People who care about basketball at Northwestern, however, and there are a few of these clinical cases (often heard muttering into coats outside Welsh-Ryan about “missed layups” and the lack of a single reliable jumpshooter on a team that runs a perimeter based system), think there’s more reasons the program can do better than excuses why it can’t. Big Ten basketball in the conference’s best media outlet. Peerless, free education and alumni connections that virtually guarantee a plum post-graduate job. Great campus, great college town. A chance to play early and often. And for the Chicago high schooler, all these things plus proximity. If you can’t close this sales pitch you just aren’t trying hard enough.
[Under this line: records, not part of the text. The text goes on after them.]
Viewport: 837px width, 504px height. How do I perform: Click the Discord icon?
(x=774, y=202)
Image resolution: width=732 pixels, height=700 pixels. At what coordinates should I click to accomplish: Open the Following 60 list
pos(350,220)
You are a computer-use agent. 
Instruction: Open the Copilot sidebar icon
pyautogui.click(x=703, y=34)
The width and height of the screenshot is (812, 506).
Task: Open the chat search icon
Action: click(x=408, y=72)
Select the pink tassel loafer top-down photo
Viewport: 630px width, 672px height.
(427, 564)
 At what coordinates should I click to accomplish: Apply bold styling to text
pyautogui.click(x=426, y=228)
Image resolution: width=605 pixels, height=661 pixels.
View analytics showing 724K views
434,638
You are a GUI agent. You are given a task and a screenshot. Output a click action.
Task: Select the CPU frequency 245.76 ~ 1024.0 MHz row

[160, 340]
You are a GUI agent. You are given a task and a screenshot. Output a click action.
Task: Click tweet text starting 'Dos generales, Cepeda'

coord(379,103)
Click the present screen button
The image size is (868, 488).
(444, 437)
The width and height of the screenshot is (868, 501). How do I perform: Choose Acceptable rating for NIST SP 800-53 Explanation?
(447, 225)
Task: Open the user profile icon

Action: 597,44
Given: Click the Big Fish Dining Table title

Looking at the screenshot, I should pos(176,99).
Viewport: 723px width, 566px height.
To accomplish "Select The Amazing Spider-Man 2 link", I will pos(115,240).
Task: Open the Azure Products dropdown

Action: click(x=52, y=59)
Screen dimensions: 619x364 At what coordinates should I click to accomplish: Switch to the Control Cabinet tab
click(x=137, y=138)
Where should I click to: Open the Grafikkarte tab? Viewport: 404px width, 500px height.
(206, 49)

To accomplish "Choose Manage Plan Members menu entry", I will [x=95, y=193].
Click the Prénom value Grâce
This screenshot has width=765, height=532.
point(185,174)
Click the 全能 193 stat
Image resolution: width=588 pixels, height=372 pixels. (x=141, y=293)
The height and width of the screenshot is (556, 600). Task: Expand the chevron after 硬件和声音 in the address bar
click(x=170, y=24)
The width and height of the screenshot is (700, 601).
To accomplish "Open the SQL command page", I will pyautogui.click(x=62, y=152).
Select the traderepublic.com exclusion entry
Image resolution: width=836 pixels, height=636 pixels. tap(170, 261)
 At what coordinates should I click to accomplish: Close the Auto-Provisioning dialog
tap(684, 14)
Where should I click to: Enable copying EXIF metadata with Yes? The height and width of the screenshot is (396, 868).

Aye, there’s the rub. Jeremy Nash and Sterling Williams notwitsthanding, there’s plenty of indications in the past six years that Carmody hadn’t been making enough effort recruiting Chicago. I’m not sure why a guy would fly to Zagreb in lieu of driving a few minutes to see a Chicago ballplayer or develop a relationship with some local coaches. I’ve heard the root vegetables are mighty fresh and I can’t complain about Vedran Vukisic, but Croatia’s been a low yield strategy for Carmody.

Contrary to the apologists and excuse makers, there are more than a few kids in Chicagoland who can play Big Ten basketball the Carmody way and have good enough grades for Northwestern. There are plenty of Jeff Ryans out there. It’s just a matter of beating down doors, showing up at the right gyms early and often, and talking to the coaches, especially at schools where academics aren’t a dirty word (e.g. Whitney Young, Morgan Park Academy, Chicago Catholic league, suburbs at large). The kids who want run and gun basketball and a fancy arena wouldn’t get into Northwestern anyway.

For whatever reason, Carmody and his lieutenants have started to recruit the backyard in earnest. Maybe it was just a matter of hiring the right kind of personality for the job. All indications suggest Tavaras Hardy is bringing a great deal of enthusiasm and doggedness to the task, see evidence here and here. And Bill Carmody, himself, is starting to increase his face time in Chicagoland gyms. He also paid a recent visit to New Trier’s home court to watch 6′9″ junior Michael Dunigan of Farragut.

Now it’s time to close some deals. Luke Fabrizius of John Hersey High (class of 2008, 6’8”, shooter), Matt Roth of downstate Washington (2008, dubbed the best shooter in Illinois), and Geoff McCammon of Conant (2007, 6’4”, dead-eye shooter) are but a few examples of ideal fits. Fabrizius has a freshman teammate by the name of Ben Brust who is already developing a reputation as one of the area’s best shooters. Dunigan and Iman Shumpert, an Oak Park-River Forest guard, are also on Northwestern’s radar. Hoopraker can’t vouch for the latter two, but these are the caliber of players Carmody and staff need to get involved with early in the process.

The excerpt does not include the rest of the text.